His hand was much larger than mine. His fingertips rubbed against my knuckles. They were callused, but gentle. He held my hand until we reached his apartment. He only let go to reach for the keys in his pocket so he could unlock the door. And then at once, he took my hand back in his. We sat on the patio for hours, sipping warm beer and eating sliced avocado covered in Tajín and lime. We spoke about everything that night. His childhood dreams and mine, the disconnect I had with my family, the reason I’d run away. He told me about his family, who lived in California while he finished high school, who were working on a green card to send him there to study at an American university. He lived alone in this apartment and supported himself. I couldn’t imagine being that independent.

For many minutes, we sat in silence and looked out at the street. We took in deep breaths and my heart sped up during that silence. He smelled familiar, like slices of morning melon and laundry detergent. He didn’t move closer or farther and neither did I, but the darkness of the night pushed us together until there was not even an inch between us. Without my knowing, his hand left mine and his arm circled around me until we held each other so close that the side of my face and his were touching.

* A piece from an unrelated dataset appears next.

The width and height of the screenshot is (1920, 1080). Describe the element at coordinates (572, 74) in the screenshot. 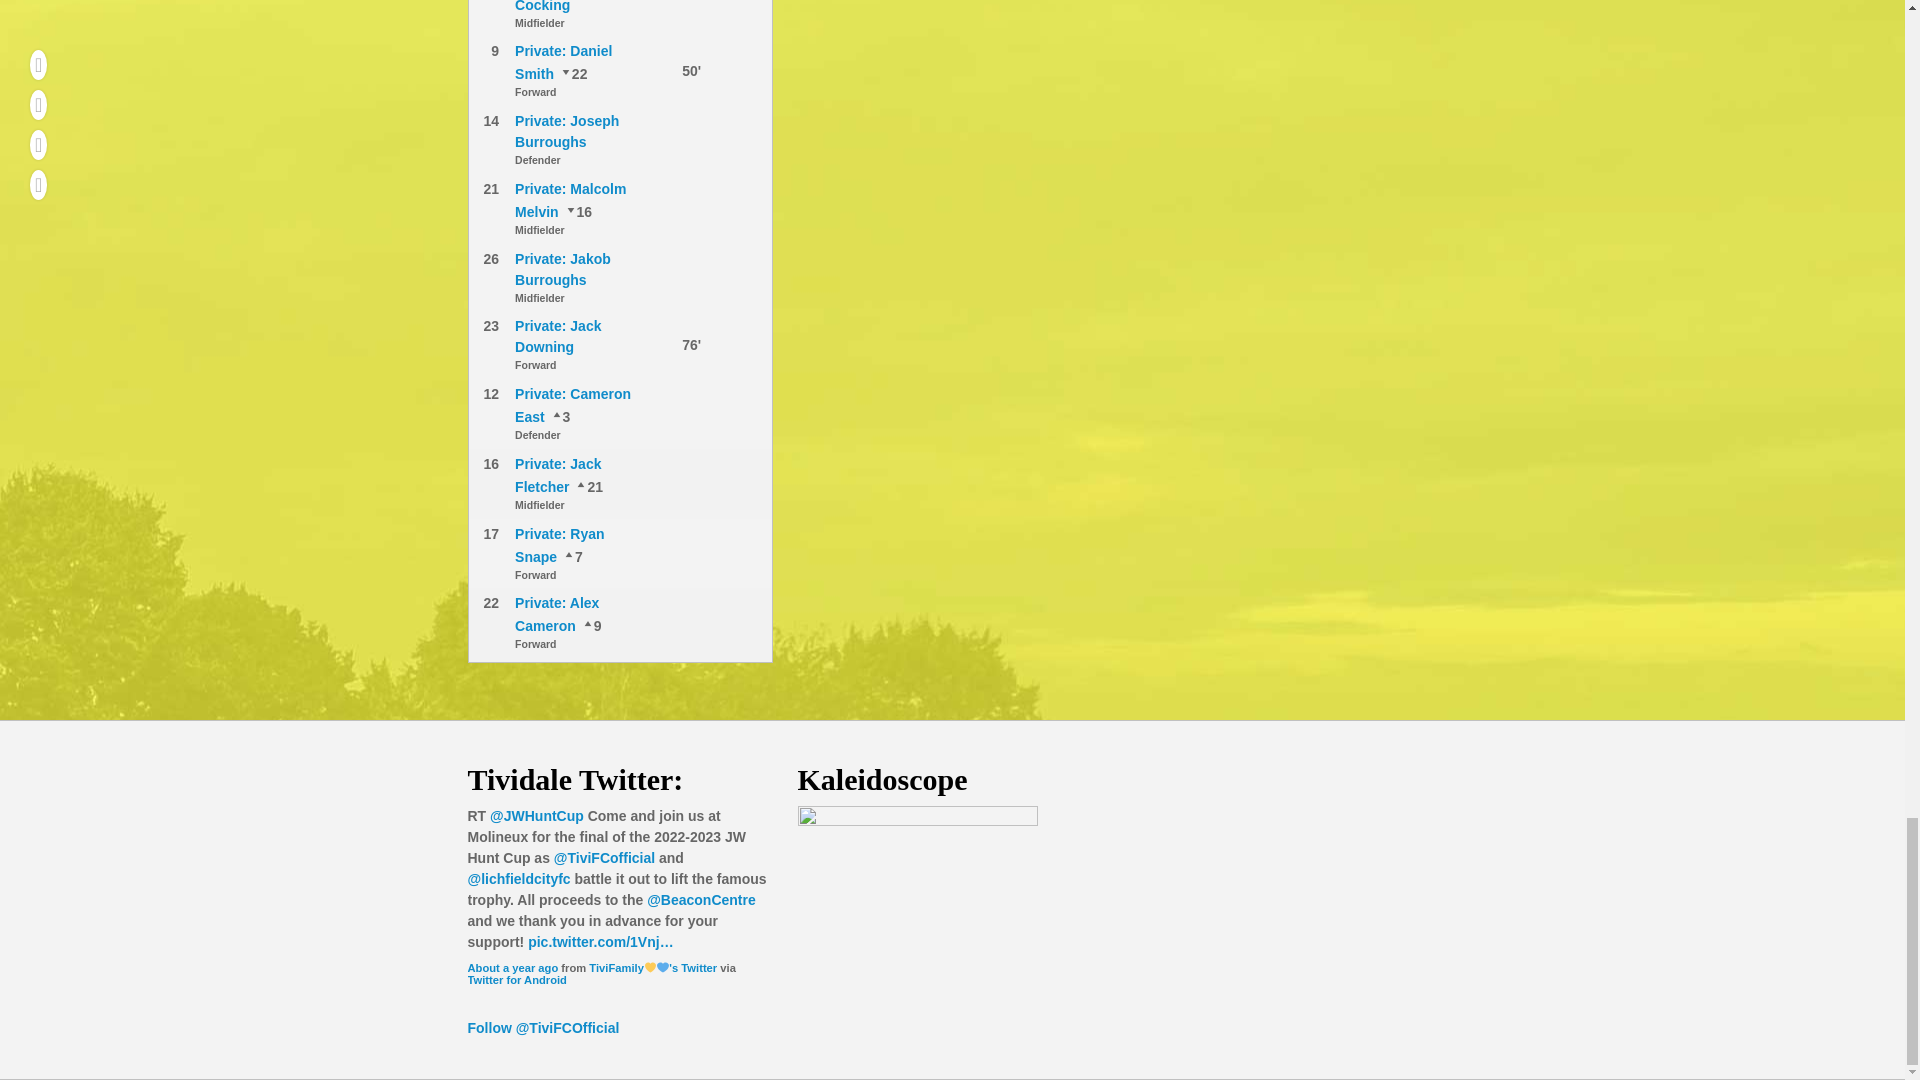

I see `Private: Alex Cameron` at that location.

I was afraid to look up and make eye contact. Instead, I kept breathing and listening to him tell me about his plans once he came stateside. And then when we fell silent again, he moved my mouth to his.

When his lips fell on mine, I tried to think about what it meant, if it was okay to do this, if I could remember how to get home on my own, but I couldn’t think of anything other than his lips. Just soft lips on soft lips, wet with the taste of beer. I wondered if he could taste the worry on my lips. His arm fell to my side and pulled me in until I was on top of him, on the floor of the patio, my knees pushed against the wooden deck, my tongue in his mouth, hips against hips. I don’t remember walking to his bed or standing up at all. It was as if we floated there or maybe it was the beer, which I’d never drank so much of before that night. Whatever it was, I was suddenly naked in bed with this boy I’d just met. And before this night, I’d never even kissed a boy. I was meant to save these tasks for marriage, to be a good Christian girl. My mother and father had only kissed for the first time on their wedding day, and I was meant to follow in their footsteps. But I lost my virginity that night. After, I lay with my back pushed firmly against him. His arm wrapped tightly around my ribs, his breath against my neck. The warmth of his breathing made me drowsy, and I fell into a deep sleep.

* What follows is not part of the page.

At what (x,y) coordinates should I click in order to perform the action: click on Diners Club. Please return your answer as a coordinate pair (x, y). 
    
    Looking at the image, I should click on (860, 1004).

When I woke up, I was engulfed in water. Only my head floated above the Caribbean saltwater. My head was dunked under and suddenly the salt took over my mouth and made me miss the sweetness of his tongue. My head came up again and I looked up at her. The woman was Mexican and dressed as a nun. She raised me up her in her arms, with a smile on her face. She looked toward the beach, and my eyes followed hers. There was a huge crowd standing on the shore looking at me. I looked at them as they applauded. The woman held a Bible in her right hand. She read a passage from Romans, “Buried with him through baptism, raised to walk in the newness of life.” I’d heard this passage before in Sunday school. It was the traditional baptism passage. She didn’t just appear to be a nun. She was a nun. She dunked my head under.

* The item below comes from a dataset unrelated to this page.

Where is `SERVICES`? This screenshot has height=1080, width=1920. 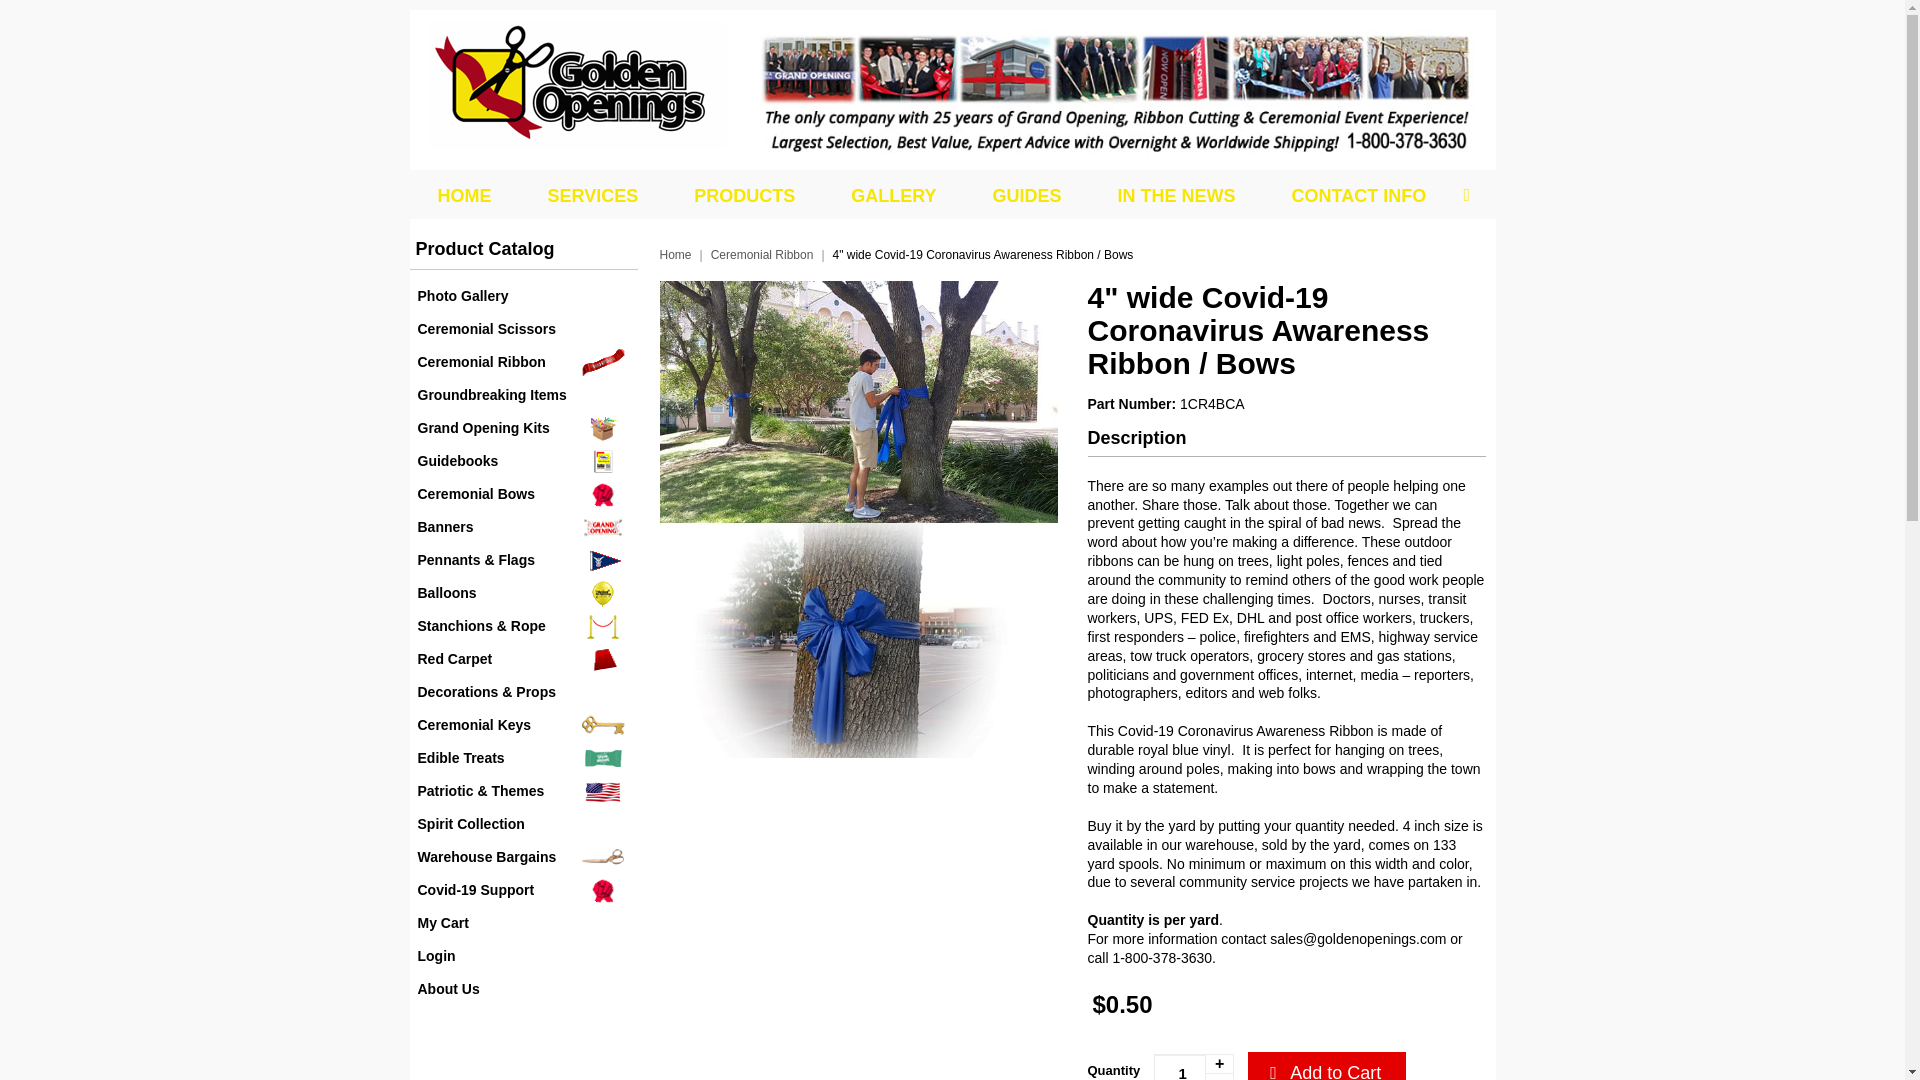 SERVICES is located at coordinates (593, 196).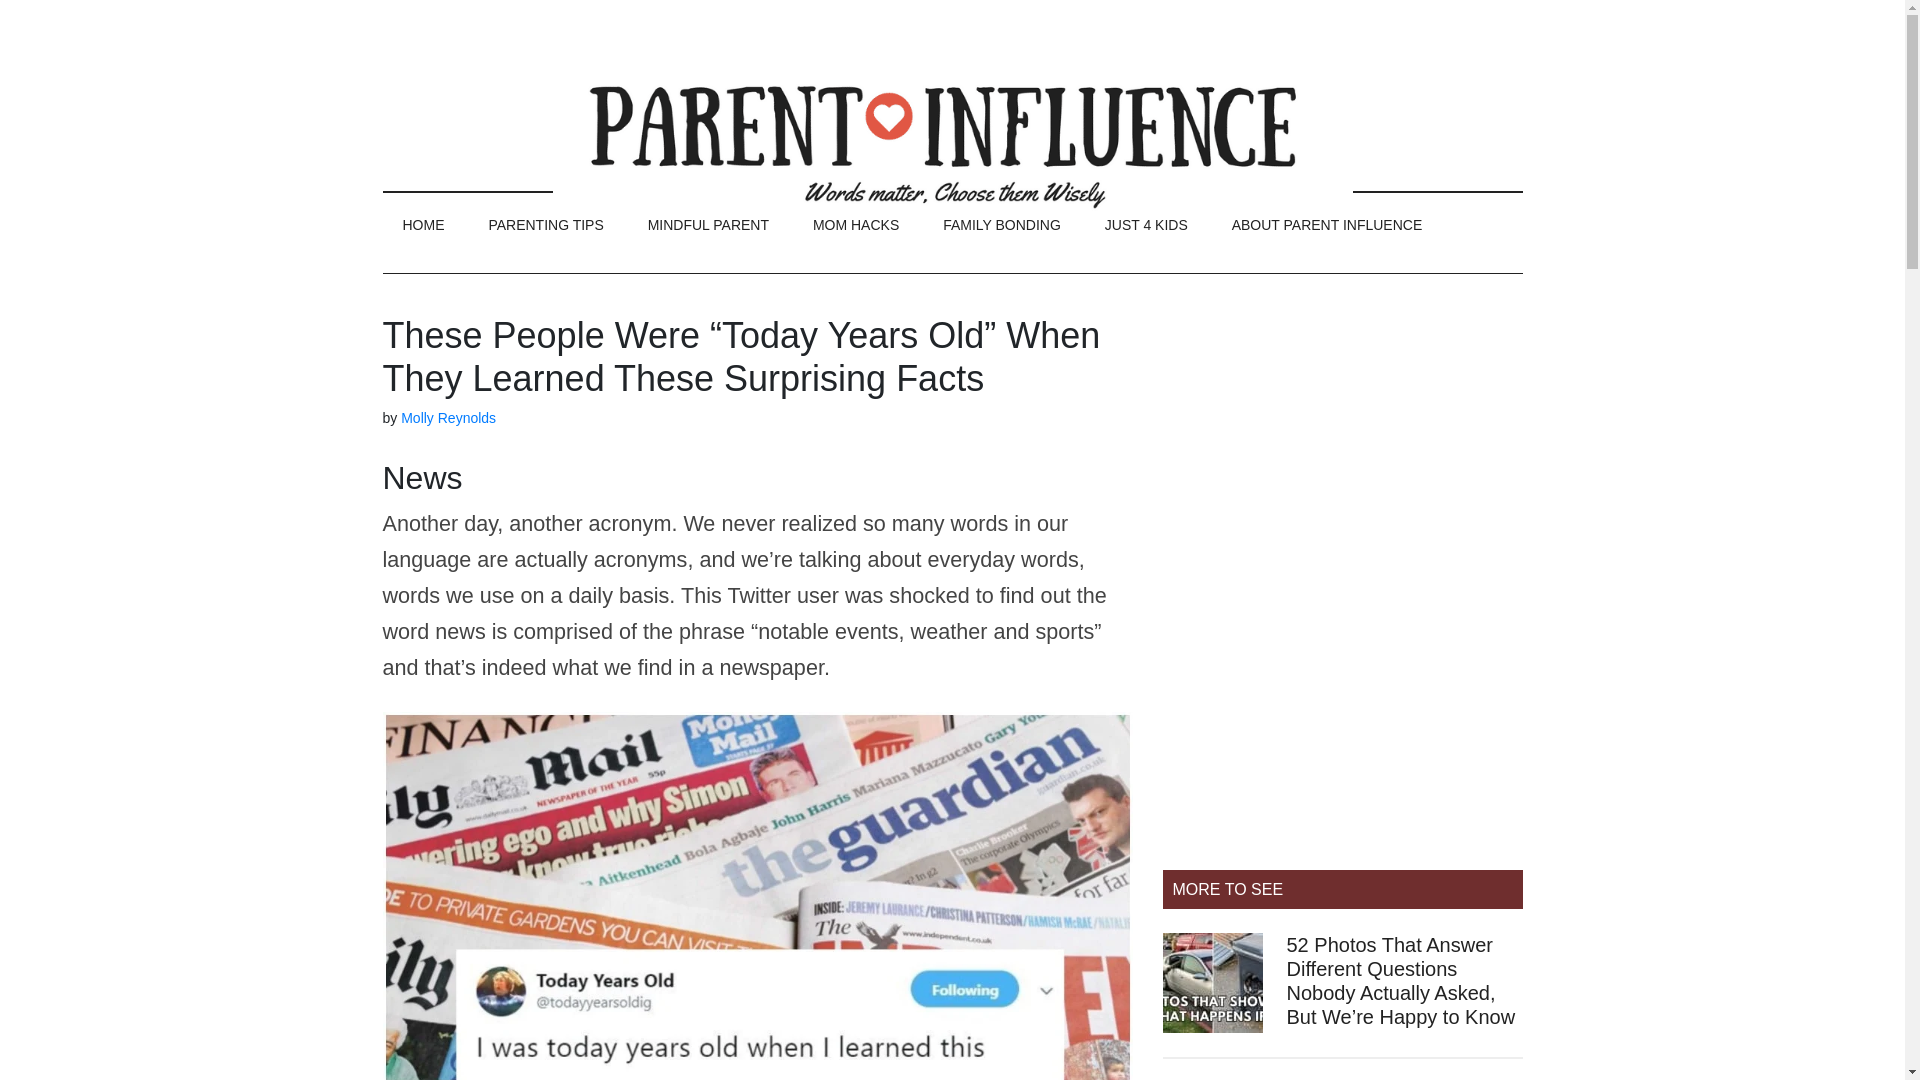 This screenshot has height=1080, width=1920. What do you see at coordinates (856, 225) in the screenshot?
I see `MOM HACKS` at bounding box center [856, 225].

When she lifted me back up, out of the water, she held my head close to her chest and smiled. The crowd applauded. She looked into my eyes and whispered in English, “You should be ashamed of yourself…you whore. This isn’t how a young lady should behave. You are surely going to hell after this.” She dunked my head under the water. I held my mouth closed, because the saltwater was so unbearable. I opened my mouth to breathe in, and water filled my mouth. I tried to push it out. I closed my mouth. I looked up and saw her through the waves, smiling. I heard echoes of the crowd applauding. My eyes closed and I thought of avocado slices and the taste of that boy’s lips and wondered if it’d be worth an eternity in hell.